We can see how absurd it is to treat our resources as fixed if we look at any of the many previous false prophecies of doom that have been made based on such an assumption. Where would we be if we had heeded those prophecies? In fact -- as the Americans showed with the Manhattan project and many subsequent projects --technological growth can be turned on largely at will simply by pouring more resources into research.

Note that in such a context what is meant by resources is man-hours. If one wished to fight slogan with slogan, one might reply to the ZPG slogan by saying that 'our basic resource, in fact, is people'. This being so, we want more of them, not less.

Of course, the people we want more of are those who will be educated to their maximum potential. That certainly leaves out most of the underdeveloped world. For them, even ZPG may not be the way forward. They may need population decline [1]. Such a prescription may leave a nasty taste in the mouth, but if it is the surest way to cure the patient, surely that is what matters.

'Populate or perish'?

Australia is one of the few countries that have long had an explicit and 'thought-out' population policy. In Australia, then, the ZPG movement might be expected to meet some opposition instead of merely filling a gap that was not filled before. To use the biological metaphors of which ZPG people seem to be particularly fond, the 'ecological niche' of population policy is not empty in Australia. Before the new species ('People are pollution") can flourish, the old species ('Populate or perish') must be subdued. My aim is to help the old species avoid such extinction.
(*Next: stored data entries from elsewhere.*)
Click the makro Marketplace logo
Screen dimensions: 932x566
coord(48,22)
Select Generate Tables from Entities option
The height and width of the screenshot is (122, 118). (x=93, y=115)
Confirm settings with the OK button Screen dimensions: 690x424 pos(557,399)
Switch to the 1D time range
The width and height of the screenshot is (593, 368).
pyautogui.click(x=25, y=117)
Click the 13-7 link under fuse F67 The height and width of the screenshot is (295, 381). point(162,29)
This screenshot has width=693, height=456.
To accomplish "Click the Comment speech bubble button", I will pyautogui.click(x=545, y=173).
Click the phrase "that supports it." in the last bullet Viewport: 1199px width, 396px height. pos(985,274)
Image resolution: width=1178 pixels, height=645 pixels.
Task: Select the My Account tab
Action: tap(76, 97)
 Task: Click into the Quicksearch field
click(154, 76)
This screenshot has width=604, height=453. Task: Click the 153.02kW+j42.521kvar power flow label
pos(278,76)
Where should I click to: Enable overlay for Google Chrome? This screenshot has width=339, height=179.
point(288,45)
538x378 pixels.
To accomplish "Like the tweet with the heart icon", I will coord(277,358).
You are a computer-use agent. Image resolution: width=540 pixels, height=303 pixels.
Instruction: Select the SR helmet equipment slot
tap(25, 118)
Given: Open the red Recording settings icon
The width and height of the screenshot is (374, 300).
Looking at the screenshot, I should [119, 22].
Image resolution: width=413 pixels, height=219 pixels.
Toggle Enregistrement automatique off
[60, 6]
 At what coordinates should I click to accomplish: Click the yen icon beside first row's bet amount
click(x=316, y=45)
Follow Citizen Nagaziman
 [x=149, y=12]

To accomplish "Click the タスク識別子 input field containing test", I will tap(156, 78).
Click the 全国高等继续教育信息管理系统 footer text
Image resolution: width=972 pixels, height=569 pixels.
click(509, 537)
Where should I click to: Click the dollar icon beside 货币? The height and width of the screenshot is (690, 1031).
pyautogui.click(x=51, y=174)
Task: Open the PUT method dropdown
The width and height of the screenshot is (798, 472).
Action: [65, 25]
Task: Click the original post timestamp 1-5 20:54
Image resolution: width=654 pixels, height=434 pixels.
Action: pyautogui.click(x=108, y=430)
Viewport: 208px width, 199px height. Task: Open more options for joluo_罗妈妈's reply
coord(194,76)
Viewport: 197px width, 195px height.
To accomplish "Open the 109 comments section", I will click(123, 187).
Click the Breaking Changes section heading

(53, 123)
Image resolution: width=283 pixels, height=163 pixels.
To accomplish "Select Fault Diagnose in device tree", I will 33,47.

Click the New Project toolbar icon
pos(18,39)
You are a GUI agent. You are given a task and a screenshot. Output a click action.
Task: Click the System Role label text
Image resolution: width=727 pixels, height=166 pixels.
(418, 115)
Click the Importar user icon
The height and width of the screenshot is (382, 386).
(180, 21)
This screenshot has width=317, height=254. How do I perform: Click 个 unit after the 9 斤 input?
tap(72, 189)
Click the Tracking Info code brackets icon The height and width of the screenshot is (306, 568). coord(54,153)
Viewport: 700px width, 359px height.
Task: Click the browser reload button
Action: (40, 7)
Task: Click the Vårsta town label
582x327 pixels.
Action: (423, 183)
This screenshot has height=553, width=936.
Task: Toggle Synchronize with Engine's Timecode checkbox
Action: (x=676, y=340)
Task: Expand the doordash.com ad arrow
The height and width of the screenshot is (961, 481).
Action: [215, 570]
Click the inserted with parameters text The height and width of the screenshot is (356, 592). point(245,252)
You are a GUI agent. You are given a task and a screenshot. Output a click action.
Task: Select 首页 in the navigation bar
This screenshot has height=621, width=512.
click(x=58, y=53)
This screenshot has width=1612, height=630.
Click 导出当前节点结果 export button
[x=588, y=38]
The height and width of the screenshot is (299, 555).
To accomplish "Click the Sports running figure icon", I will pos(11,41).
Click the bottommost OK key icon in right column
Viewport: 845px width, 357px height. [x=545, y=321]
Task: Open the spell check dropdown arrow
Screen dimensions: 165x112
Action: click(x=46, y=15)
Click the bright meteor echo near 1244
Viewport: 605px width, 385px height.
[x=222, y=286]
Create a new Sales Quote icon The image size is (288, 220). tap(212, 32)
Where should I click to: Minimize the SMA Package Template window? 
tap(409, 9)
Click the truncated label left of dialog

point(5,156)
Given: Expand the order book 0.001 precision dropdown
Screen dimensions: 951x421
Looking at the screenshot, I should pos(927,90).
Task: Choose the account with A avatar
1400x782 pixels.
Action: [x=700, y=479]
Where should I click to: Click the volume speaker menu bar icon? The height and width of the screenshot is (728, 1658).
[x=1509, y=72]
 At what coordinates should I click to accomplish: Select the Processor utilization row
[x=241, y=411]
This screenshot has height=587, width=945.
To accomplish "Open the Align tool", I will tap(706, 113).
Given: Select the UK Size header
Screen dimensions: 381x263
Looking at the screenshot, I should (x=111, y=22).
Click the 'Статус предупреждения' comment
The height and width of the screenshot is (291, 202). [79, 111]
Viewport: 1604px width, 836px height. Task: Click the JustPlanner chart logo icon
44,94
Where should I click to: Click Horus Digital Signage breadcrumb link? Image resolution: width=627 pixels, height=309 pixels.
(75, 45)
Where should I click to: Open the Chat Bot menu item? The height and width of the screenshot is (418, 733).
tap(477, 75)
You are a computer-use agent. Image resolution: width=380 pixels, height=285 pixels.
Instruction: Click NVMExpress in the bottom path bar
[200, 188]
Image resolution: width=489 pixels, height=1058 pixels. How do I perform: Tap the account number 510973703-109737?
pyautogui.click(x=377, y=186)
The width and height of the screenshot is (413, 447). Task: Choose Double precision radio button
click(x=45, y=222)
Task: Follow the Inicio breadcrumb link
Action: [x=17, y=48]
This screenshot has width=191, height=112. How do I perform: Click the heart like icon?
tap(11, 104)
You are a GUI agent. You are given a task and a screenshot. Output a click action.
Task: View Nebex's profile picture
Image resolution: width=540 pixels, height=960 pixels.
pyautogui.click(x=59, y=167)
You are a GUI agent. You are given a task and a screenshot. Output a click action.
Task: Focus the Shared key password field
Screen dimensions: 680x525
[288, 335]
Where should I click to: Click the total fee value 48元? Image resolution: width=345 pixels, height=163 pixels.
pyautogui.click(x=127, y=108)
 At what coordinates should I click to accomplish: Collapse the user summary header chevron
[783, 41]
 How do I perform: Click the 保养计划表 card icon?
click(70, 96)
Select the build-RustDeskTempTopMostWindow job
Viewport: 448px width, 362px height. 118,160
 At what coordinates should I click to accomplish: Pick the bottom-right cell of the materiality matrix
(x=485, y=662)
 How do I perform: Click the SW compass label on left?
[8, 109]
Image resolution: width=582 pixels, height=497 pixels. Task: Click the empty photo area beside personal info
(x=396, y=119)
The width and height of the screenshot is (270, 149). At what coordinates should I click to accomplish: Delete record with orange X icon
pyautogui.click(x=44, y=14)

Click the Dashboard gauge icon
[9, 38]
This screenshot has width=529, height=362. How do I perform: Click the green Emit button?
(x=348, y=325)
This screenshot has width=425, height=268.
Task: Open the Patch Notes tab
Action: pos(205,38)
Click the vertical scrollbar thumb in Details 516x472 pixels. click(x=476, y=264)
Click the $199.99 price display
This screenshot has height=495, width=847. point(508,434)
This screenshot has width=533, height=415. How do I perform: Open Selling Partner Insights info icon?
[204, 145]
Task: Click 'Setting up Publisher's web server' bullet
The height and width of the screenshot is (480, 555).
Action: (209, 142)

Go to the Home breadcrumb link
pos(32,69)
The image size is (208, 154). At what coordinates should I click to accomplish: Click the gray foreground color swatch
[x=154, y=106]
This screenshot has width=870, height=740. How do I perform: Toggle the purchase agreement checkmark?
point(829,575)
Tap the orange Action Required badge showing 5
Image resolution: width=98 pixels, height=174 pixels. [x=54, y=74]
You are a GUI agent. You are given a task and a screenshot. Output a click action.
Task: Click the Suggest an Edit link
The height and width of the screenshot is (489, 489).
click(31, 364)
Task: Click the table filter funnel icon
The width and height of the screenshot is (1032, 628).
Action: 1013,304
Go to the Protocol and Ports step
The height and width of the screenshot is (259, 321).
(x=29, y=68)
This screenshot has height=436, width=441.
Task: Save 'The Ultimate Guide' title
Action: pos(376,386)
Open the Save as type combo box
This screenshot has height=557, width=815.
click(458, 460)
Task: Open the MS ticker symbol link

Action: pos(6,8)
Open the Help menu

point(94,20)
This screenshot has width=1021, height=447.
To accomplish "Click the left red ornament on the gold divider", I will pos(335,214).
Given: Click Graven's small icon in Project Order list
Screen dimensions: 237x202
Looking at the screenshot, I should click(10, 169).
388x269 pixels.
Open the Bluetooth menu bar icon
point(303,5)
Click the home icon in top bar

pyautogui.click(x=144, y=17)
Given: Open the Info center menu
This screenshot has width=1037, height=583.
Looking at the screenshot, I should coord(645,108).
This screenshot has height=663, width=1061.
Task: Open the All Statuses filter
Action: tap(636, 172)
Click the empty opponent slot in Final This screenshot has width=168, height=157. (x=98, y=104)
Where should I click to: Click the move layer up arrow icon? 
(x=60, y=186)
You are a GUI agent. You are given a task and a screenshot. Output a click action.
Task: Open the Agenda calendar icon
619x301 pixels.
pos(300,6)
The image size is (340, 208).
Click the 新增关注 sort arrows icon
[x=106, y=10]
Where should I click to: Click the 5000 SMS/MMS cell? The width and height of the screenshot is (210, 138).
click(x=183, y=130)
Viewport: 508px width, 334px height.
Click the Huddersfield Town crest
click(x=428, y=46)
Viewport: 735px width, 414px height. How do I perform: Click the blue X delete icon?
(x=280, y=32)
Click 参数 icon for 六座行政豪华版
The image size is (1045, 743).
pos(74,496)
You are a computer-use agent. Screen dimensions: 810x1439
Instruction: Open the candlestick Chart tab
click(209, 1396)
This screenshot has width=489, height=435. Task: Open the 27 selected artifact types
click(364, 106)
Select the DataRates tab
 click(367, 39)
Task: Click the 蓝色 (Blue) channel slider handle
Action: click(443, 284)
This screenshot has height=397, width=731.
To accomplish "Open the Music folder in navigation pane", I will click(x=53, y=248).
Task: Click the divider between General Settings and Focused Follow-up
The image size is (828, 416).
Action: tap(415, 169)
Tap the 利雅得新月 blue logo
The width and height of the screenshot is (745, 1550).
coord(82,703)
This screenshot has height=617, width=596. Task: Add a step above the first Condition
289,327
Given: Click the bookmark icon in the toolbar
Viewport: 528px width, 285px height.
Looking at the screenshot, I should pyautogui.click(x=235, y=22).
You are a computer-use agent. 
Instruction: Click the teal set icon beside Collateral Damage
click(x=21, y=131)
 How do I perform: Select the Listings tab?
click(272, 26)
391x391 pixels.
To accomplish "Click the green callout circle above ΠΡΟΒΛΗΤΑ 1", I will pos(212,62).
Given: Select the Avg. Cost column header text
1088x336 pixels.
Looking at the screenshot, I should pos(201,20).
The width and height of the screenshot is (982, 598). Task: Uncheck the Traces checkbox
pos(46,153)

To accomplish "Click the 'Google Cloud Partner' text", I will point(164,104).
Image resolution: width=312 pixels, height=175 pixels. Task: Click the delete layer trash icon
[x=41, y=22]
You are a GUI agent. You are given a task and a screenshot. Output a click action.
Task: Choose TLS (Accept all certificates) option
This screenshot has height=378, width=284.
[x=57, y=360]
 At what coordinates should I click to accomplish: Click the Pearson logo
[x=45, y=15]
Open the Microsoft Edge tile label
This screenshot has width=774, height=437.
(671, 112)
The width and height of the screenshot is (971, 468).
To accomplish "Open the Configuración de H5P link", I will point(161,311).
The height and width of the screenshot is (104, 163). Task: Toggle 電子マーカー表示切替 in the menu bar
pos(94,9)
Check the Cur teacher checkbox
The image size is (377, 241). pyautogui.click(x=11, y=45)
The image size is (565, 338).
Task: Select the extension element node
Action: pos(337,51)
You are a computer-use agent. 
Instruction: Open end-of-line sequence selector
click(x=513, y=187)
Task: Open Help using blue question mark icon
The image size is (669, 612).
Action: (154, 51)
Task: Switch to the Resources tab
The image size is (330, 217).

Briefly, there was for long a bipartisan consensus in Australia that our vast and empty land was a prize, eyed enviously by the teeming hordes of Asia and that the inevitable invasion from that source could be either staved off, or more effectively countered, by filling this land with many more people of our own kind. Australia had, in a word, a maximum population growth policy predicated on strategic considerations. This maximum, in practical terms, was taken to be an overall growth rate of two per cent per annum. Higher growth than this was taken to be too ambitious and potentially disruptive. Since such a rate of growth was considerably higher than the rate of natural increase, the gap was to be made up by officially encouraged immigration from European sources. As described, this was the policy introduced after the second world war by Mr Arthur Calwell, the Labor Party Minister for Immigration. The same policy was followed by his conservative successors. I would like to argue that that policy is as appropriate today as it was then.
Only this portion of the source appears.